The Japanese would hide all over the place and attack from any direction, Riopel said.
“Every time we’d go on patrol the first one (in line) would get killed—the first one and the last one,” Riopel said.
He doesn’t like to remember the scenes he saw, but did say he watched many of his friends die over the four years he spent fighting in the jungle.
“It was rough,” Riopel said. “I lost a lot of my friends there.”
He said fighting in the Pacific was brutal. “Many times I wished I was in Europe,” he said, where soldiers would capture a city and then celebrate.
Riopel especially envied the access to wine the European soldiers had.
But in the Pacific things were different.
“You capture one island and you go on to the next,” he said.
Even worse, General MacArthur wouldn’t let his unit go back to the U.S. “He wouldn’t let us leave because we had experience,” Riopel said.
He especially respected the Australian soldiers, whom he described as tough and skilled fighters, though they would stop for tea twice a day, he said, “no matter where they were.”
He wasn’t a career soldier, and after the war ended he came to Maine and worked in mills for more than 40 years. He lived in Westbrook and two weeks ago sold the house he owned in that town for over 55 years.
His daughter lives in Cape Elizabeth, and he gets a lot of visits from his family, but when he sits alone sometimes, he said, memories of what he saw in the war come flooding back.
Nurse Revella Guest
Revella Guest was born Nov. 8, 1912, in Brownville Junction to a Canadian mother and an English father. She went to high school in the town, and then went to Portland to study nursing at Maine General Hospital, graduating in 1935.
Her papers, now in the care of a relative in Scarborough, tell the story of her life, including her experience as a nurse at Pearl Harbor on Dec. 7, 1941.
Restless with private duty work around Portland, she became an Army nurse on Jan. 30, 1930. By March of 1941 she was heading to Tripler Army Hospital near Honolulu, the capital of the then-territory of Hawaii. She was lodged at Hickam Field, which would suffer serious damage in the Dec. 7 attack. On Dec. 5, though, the nurses were moved from their four-person apartments back to rooms at Tripler.
That night, she and some of her nursing friends went to dinner on the battleship USS West Virginia with some warrant officers serving
on that ship.
As they ate and watched a movie, it never crossed their minds that Japan could attack. “Everybody was just having a good time and doing their duty. We never thought anything about that,” Guest said.
On Dec. 7, just like the day before, she was scheduled for the morning shift.
The attack
At 7 a.m., Dec. 7, she reported for work at the hospital, and was doing routine work on the ward, when it happened.
“All of a sudden the radio started blaring for all military people to report back to their stations.

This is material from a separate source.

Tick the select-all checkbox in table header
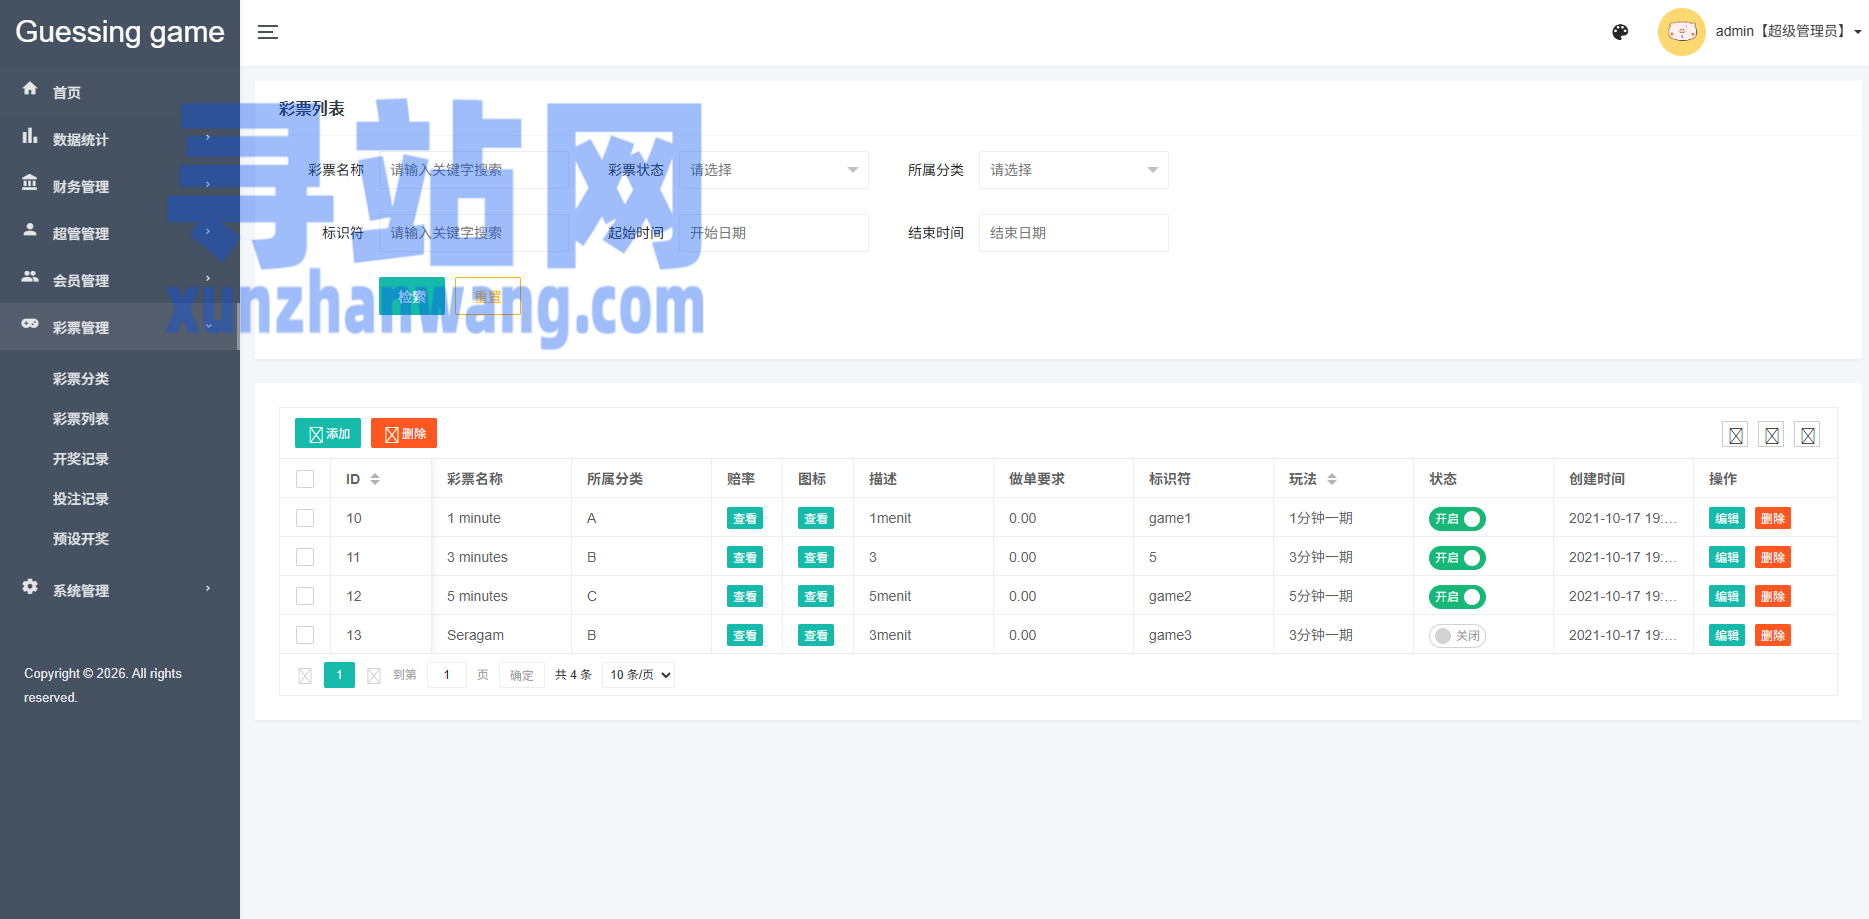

We had porches and I was out looking on the back porch, and I saw some, heard some guns, and I saw black smoke coming up. I thought, ‘My goodness! I’ve never seen that before!’” she said.
“Then the radio started to blare that we were being attacked by the Japanese. Then I called down to my friends where they were, and I told them to get up and get dressed because everybody was going to be working, because we were being attacked by the Japanese,” Guest said.

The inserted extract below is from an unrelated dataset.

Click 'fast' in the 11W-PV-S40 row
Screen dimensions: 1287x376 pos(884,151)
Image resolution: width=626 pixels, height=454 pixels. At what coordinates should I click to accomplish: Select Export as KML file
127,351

The hospital had fewer staff on duty over the weekend, with some people having time off and even some patients out on a pass. But she knew it would be a busy day.
“We knew that when we were being attacked that we were going to have casualties because we were the largest general hospital on the island. In fact, we were the only general hospital,” she said.

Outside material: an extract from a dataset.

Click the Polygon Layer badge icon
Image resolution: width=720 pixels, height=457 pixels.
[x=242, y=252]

She spent the first few minutes getting the walking wounded out of the hospital to make room for more seriously injured people. When she was done, only two patients remained, both of whom were in traction, but they were not about to let that stop them.
“I had to watch those guys like a hawk,” she said, “because they were going to cut themselves out of traction and go to war.”
Her ward became a post-operation ward, where patients went after surgery. “You had amputees, abdominal wounds, head injuries. You name it, and it was there,” Guest said.
She and one other nurse were racing around caring for 65 patients, changing intravenous fluids and providing other care to the men, as
they came out from under anaesthesia. They didn’t have time to do proper charts, but instead scribbled the time of the last morphine injection a patient received on a scrap of paper at the head of each bed.
As night fell, the hospital was blacked out to protect against air raids. She needed to give a shot to a patient on the porch, and removed the piece of blue carbon paper from the front of the flashlight, so she could see the vein. “I’d take that thing off and some guard would holler, ‘Put out that light or I’ll shoot!’ I’d yell, ‘Shut up until I give this shot!’” she laughed.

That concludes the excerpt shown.